__Exercise__
Copy the records below verbatim, line for line, with nothing changed.

__Records supplied__
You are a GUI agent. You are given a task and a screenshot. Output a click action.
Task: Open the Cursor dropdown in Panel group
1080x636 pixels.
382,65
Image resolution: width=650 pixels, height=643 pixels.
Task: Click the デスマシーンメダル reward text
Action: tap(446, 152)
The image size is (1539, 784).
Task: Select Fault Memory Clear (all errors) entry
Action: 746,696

__Solved problem__
You are a GUI agent. You are given a task and a screenshot. Output a click action.
Task: Open the Cursor dropdown in Panel group
1080x636 pixels.
382,65
Image resolution: width=650 pixels, height=643 pixels.
Task: Click the デスマシーンメダル reward text
Action: tap(446, 152)
The image size is (1539, 784).
Task: Select Fault Memory Clear (all errors) entry
Action: 746,696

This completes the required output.